High Rise
1975, de nouveaux immeubles sont construits en périphérie de Londres dont l’une est terminée et habitée : supermarché, banques, salon de coiffure, salles de sport, piscine, école, 1000 appartements, 2000 habitants et encore plus de possibilités de rencontres et de possibilités sociales.
Écrit il y a une quarantaine d’années, le livre I.G.H. de J.G. Ballard a eu déjà plusieurs tentatives d’adaptation. Tout d’abord par le producteur Jeremy Thomas pour un projet qui aurait été réalisé par Nicolas Roeg dans les années 70. C’est ensuite dans les années 2000 qu’une adaptation faillie voir le jour par Richard Stanley au scénario et Vincenzo Natali à la réalisation. Il a finalement produit un film de Ben Wheatley dont KILL LIST gagna le Grand Prix Hallucinations collectives en 2012. HIGH RISE fut projeté en avant-première pour la clôture de l’édition 2016 du festival.
Initialement un livre d’anticipation, l’histoire raconte comment la vie dans l’immeuble dégénère, et ce à cause de la lutte des classes représentées en plusieurs blocs distincts : plus on habite haut, plus on est aisé. La forte densité entraîne une forte consommation qui fait, entre autres, bloquer les ascenseurs, remplir les vides-ordures et couper l’électricité. La tension monte, les habitants s’accusent entre eux et finissent par s’affronter, en partie en faisant la fête.
L’Architecture Moderne voit ses théories apparaître pendant l’entre deux-guerres et sa mise en place au lendemain de la seconde guerre mondiale. En 1941 est publiée la Charte d’Athènes qui énonce les moyens d’améliorer les conditions d’existence à l’intérieur des villes modernes. Le but est de permettre l’épanouissement harmonieux des habitants selon le travail, l’habitation, les divertissements et la circulation. Jacques Tati a critiqué à plusieurs reprises cette urbanisation moderne et les technologies, jugeant que les inventions doivent accompagner l’évolution de l’Homme et non la devancer. HIGH RISE décrit un immense immeuble suffisant et pouvant accueillir de nombreuses personnes et les services dont ils ont besoin. Le but premier est sa fonctionnalité, on peut y vivre sans y sortir et tout parait idéal à première vue. Mais dans HIGH RISE cela entraîne la dégradation de la vie sociale, et en fait une totale contre-utopie. L’immeuble étant récent, de nombreux problèmes techniques perturbent ses habitants et les contrarient. L’affrontement qui y a lieu précipite l’humain à son aspect primitif, jusqu’à un mini-régime féodal, l’inverse d’une quelconque évolution. Fonctionnant en autarcie (personne d’ailleurs de l’extérieur n’intervient dans l’immeuble), l’immeuble peut être une allégorie de la société en général. Pessimiste, HIGH RISE fait éclater les idéaux de chacun et un nouvel ordre aboutit dans le chaos complet.

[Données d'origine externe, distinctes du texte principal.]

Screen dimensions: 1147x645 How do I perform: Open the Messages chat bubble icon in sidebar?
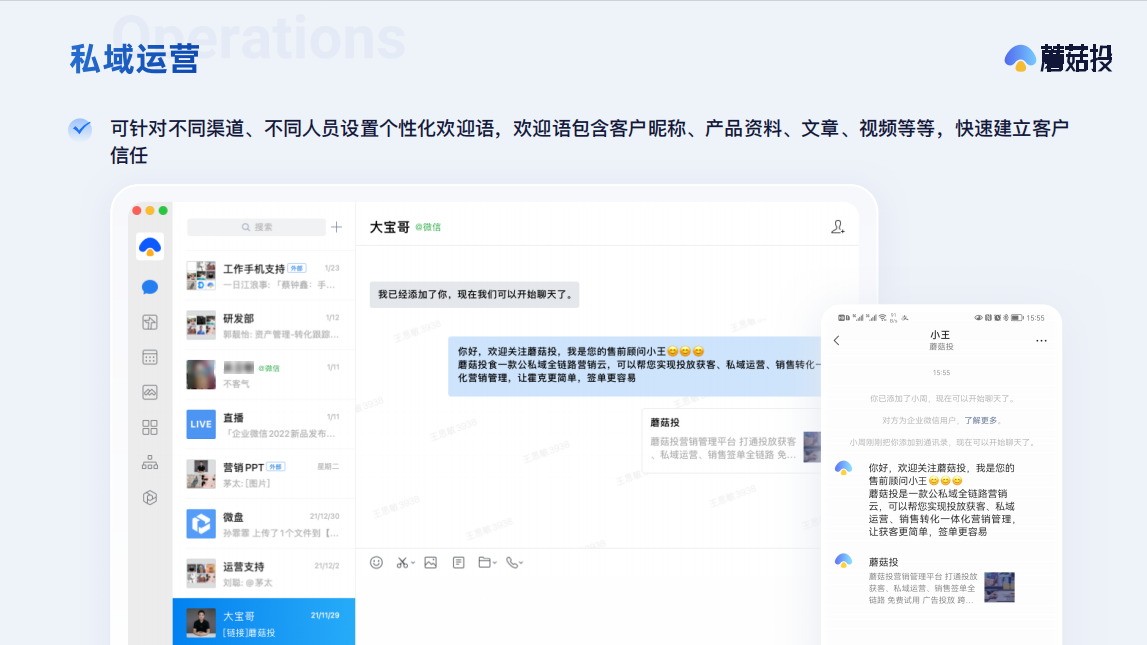[150, 287]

Si la rencontre entre le livre et le réalisateur promettait ce chaos tant visible que formel, le film est malheureusement décevant sur ce point. On peut déjà lui reprocher le recours à de nombreux dialogues explicitant les différentes idées du film au lieu de les suggérer visuellement. De même que la verticalité de l’immeuble, primordiale dans l’histoire, est peu représentée. Le plus curieux reste les nombreux montages musicaux illustrant la dégradation de la vie sociale. Jamais immersifs, on se demande si ce choix est de la volonté de Ben Wheatley ou un compromis avec ses producteurs tant on voit de moments fous qui ont bien été filmés mais quasiment pas montrés. Malheureusement, l’immersion marche rarement dans ce désordre trop lisse où la folie reste la même même si les habitants alterne bien fêtes dans de grands appartements et batailles pour, par exemple, un pot de peinture. La musique quant à elle reste plutôt bien choisie, on peut y entendre deux versions de SOS, l’originale d’Abba et une reprise de Portishead au cours du métrage pour illustrer la métamorphose sociale.
Les bons points sont surtout pour les acteurs du film. Les personnages, leurs différentes classes sociales et différentes personnalités, sont bien retranscrites. Le choix de Jeremy Irons, l’acteur le plus expérimenté, est judicieux pour l’Architecte en tant que véritable roi de ce domaine où vivent de plus jeunes acteurs qui montent. On retiendra particulièrement Luke Evans dans le rôle du dingue et imposant Richard Wilder. Il aurait fallu peut-être plus d’attaques au supermarché, d’épopée verticale et de conquête à cheval dans des couloirs assiégés.